New to the Stewardship community
We’re excited to welcome new institutions to JSTOR Digital Stewardship Services—each contributing distinctive collections, innovative projects, and unique insights to our growing community. Explore the full participant list.
Royal Melbourne Institute of Technology, Melbourne (RMIT University) – Melbourne, Australia
RMIT joins as the first Australian institution in the JSTOR Digital Stewardship Services Tier 3 charter program. Their team will pilot JSTOR Seeklight to describe an architecture slide collection that currently lacks metadata, with plans to explore additional use cases such as student capstone projects.
Read the full RMIT announcement
North Carolina State University (NC State) – Raleigh, NC
NC State also joins the Tier 3 charter program, with a focus on processing digital archival collections at scale using JSTOR Seeklight.
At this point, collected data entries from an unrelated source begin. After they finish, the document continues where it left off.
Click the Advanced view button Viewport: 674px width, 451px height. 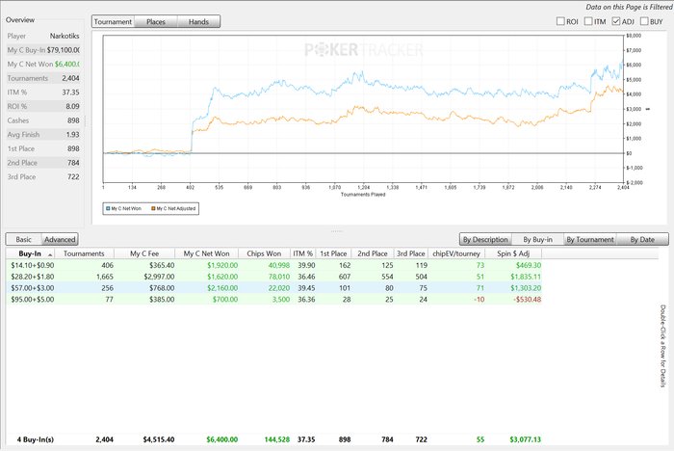[x=60, y=239]
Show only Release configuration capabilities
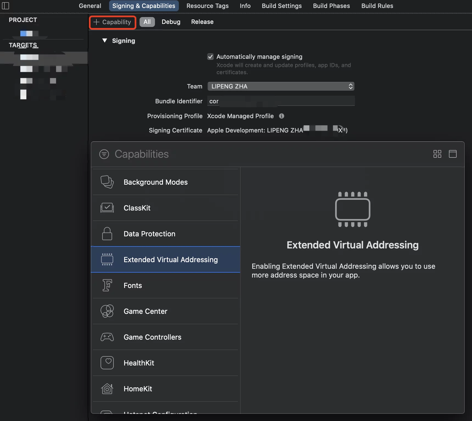Screen dimensions: 472x421 (x=202, y=22)
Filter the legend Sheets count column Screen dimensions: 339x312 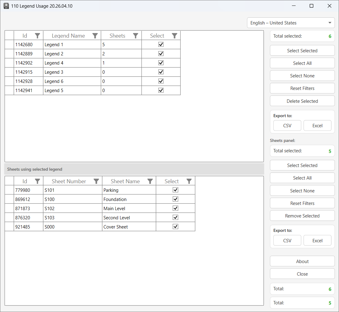pos(136,36)
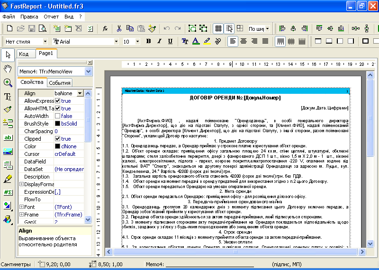Open the Memo4 object selector dropdown
Viewport: 379px width, 270px height.
(x=88, y=71)
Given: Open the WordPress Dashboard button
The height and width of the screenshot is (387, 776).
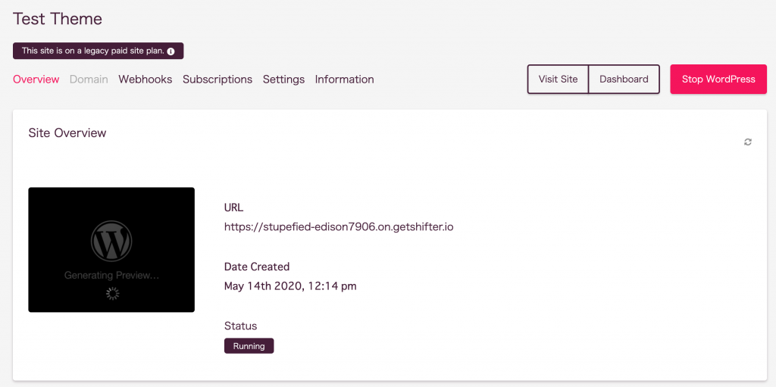Looking at the screenshot, I should [x=624, y=80].
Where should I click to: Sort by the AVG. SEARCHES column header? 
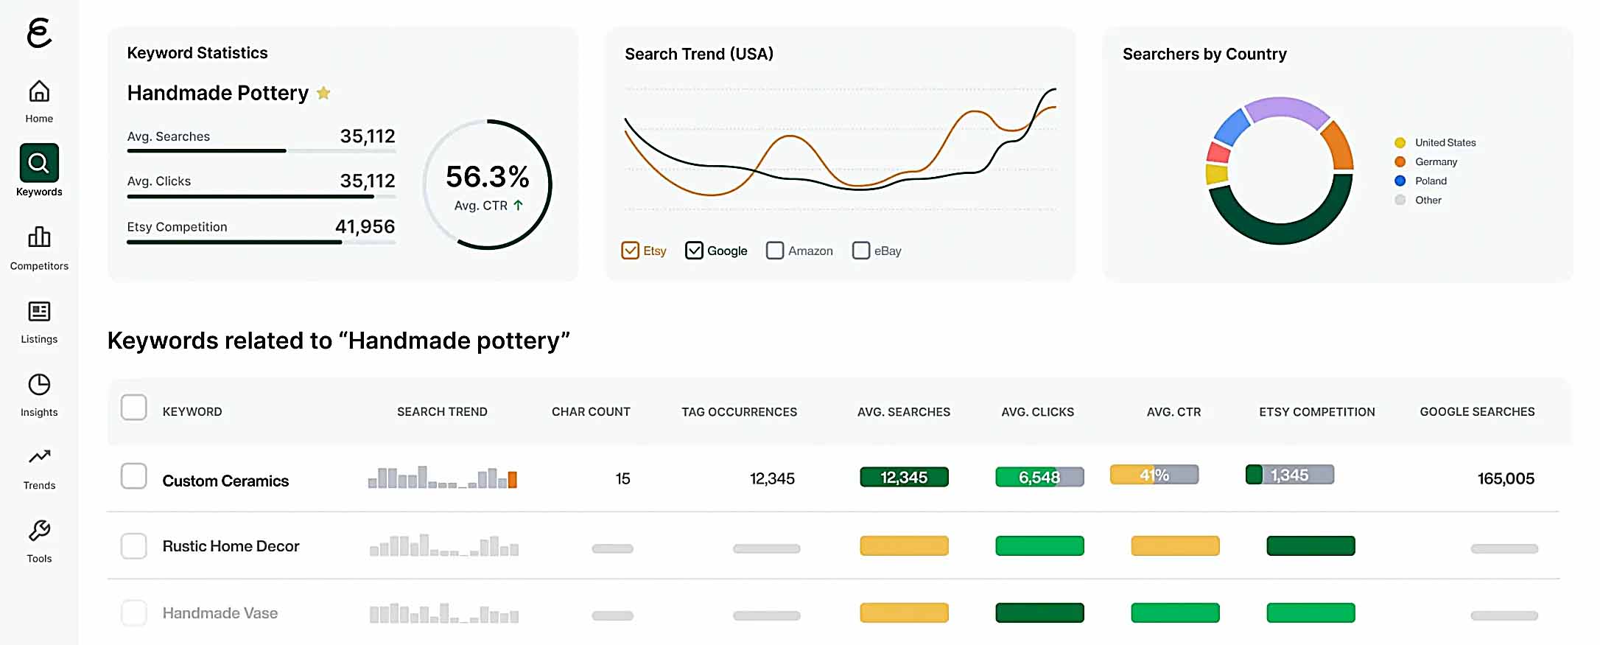coord(904,411)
Building on a long history of digital innovation—including early JSTOR and Portico adoption—NC State brings leadership and experience to the Seeklight development community.
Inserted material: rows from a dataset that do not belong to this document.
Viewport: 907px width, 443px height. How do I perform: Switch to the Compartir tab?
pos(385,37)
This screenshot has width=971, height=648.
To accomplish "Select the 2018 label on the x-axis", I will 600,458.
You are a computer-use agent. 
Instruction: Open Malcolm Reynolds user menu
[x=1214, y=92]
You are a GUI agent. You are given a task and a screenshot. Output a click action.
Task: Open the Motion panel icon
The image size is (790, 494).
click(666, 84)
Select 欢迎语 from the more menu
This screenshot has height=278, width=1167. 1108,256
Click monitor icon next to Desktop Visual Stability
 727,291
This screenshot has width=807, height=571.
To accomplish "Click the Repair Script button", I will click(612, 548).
Read the full NC State announcement
Collection spotlight
As stewards of unique materials, our participants make a diverse array of collections available on the JSTOR platform, where they can be discovered alongside scholarly materials by researchers on-campus and worldwide.
Browse thousands of open access collections on JSTOR
JSTOR Seeklight-generated, human-reviewed description: Hofstra’s Hempstead, New York Photographs collection

Explore late-19th and early-20th-century images of Hempstead Village, described with AI-assisted, human-reviewed metadata—clearly labeled with a new transparency note on each item page so viewers understand how the descriptions were created.
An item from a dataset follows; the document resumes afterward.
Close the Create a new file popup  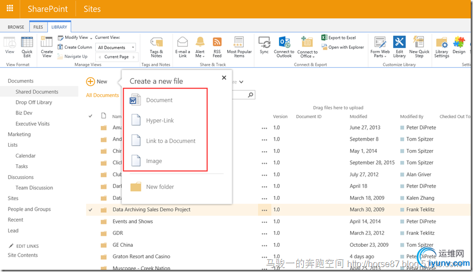click(224, 78)
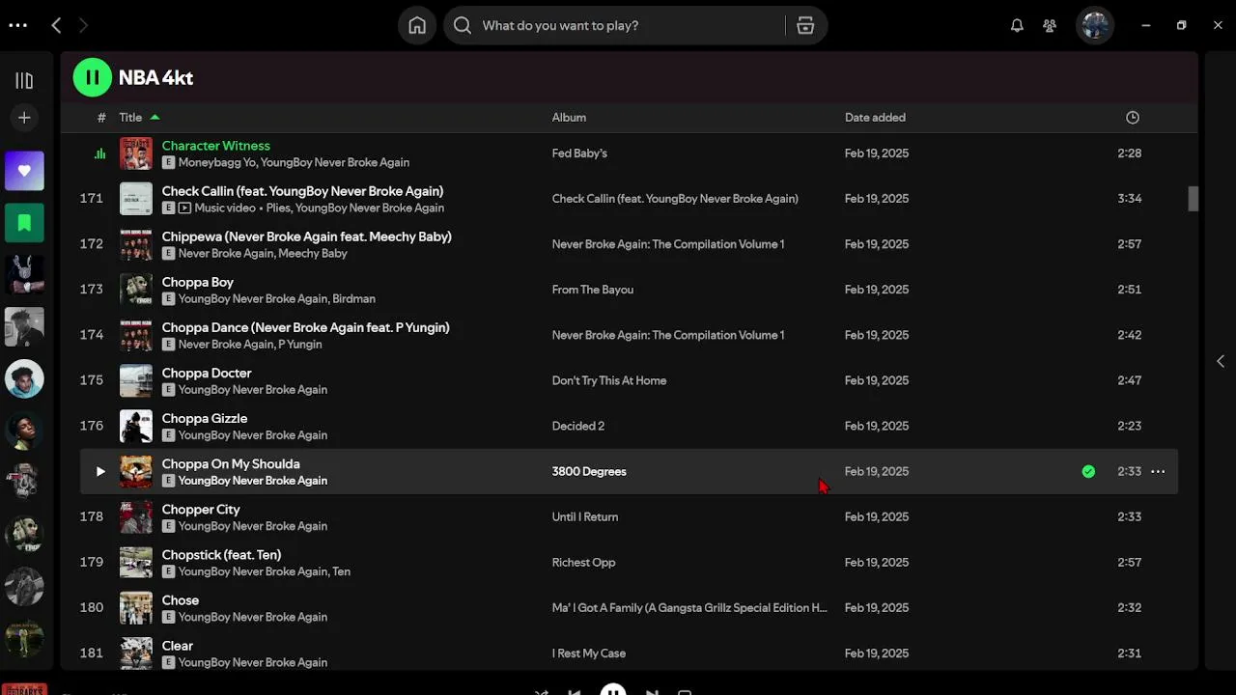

Browse the Hempstead photographs collection on JSTOR
Pennsylvania Horticultural Society Archive Collection

What began as a single community garden in West Philly blossomed into Philadelphia Green, a transformative, decades-long program led by the Pennsylvania Horticultural Society (PHS) to help turn neglected lots into vibrant gardens and green spaces.
Explore the PHS collection on JSTOR
Read the JSTOR Daily feature: “Greening Philly’s Neglected Lots”
The City University of New York: Indoor Voices podcast archive
Since 2017, Indoor Voices has been exploring the vibrant “CUNYverse” through conversations with scholars, creators, and community members across the City University of New York. Thanks to the Cultivating Archives & Institutional Memory project, the full eight‑year archive of the podcast—as well as all future episodes—is preserved and accessible on JSTOR.
Explore the Indoor Voices archive on JSTOR
Read more about the project’s impact
Vanderbilt University’s Lamar Alexander Papers

Explore the life and career of Lamar Alexander—Tennessee governor, U.S. secretary of education, and three-term U.S. senator—through a richly digitized archive documenting more than five decades of public service. From early student leadership and grassroots campaigning to bipartisan work in Washington, the collection offers a detailed look at one of the state’s most influential political figures.
Explore the Lamar Alexander Papers on JSTOR
Learn about the digitization project
Contributions and conversations
Through presentations, written pieces, conference panels, and more, the Stewardship community is committed to sharing back what they do and learn. Visit our events page to catch up on past recorded events, register for new ones, and find opportunities to meet up at an upcoming conference.
Advancing digital collections stewardship: From vision to practice (Charleston 2025)
At this year’s Charleston Conference, Stewardship Charter participants from Hofstra University, American University, and Goldey-Beacom College joined JSTOR for a panel exploring how they’re using JSTOR Seeklight to reduce backlogs, pilot new workflows, and build team capacity. Their stories reflected a shared belief: AI can be a powerful tool—when paired with professional expertise and community input.
Confronting Descriptive Debt and Considering Digital Futures for Archives and Special Collections
Also at Charleston, Emilie Hardman (Sr. Curator, Reveal Digital), Marta Brunner (Head of Collections, Research, and Instructional Service at Skidmore College), and Roger Schonfeld (Managing Director, JSTOR Stewardship) led a session to consider why so many digitized archival collections remain hard to discover online. Drawing on fieldwork across 24 institutions, they explored “descriptive debt”—the buildup of under-described materials—and how institutional priorities, staffing, and systems decisions shape the visibility and value of digital collections.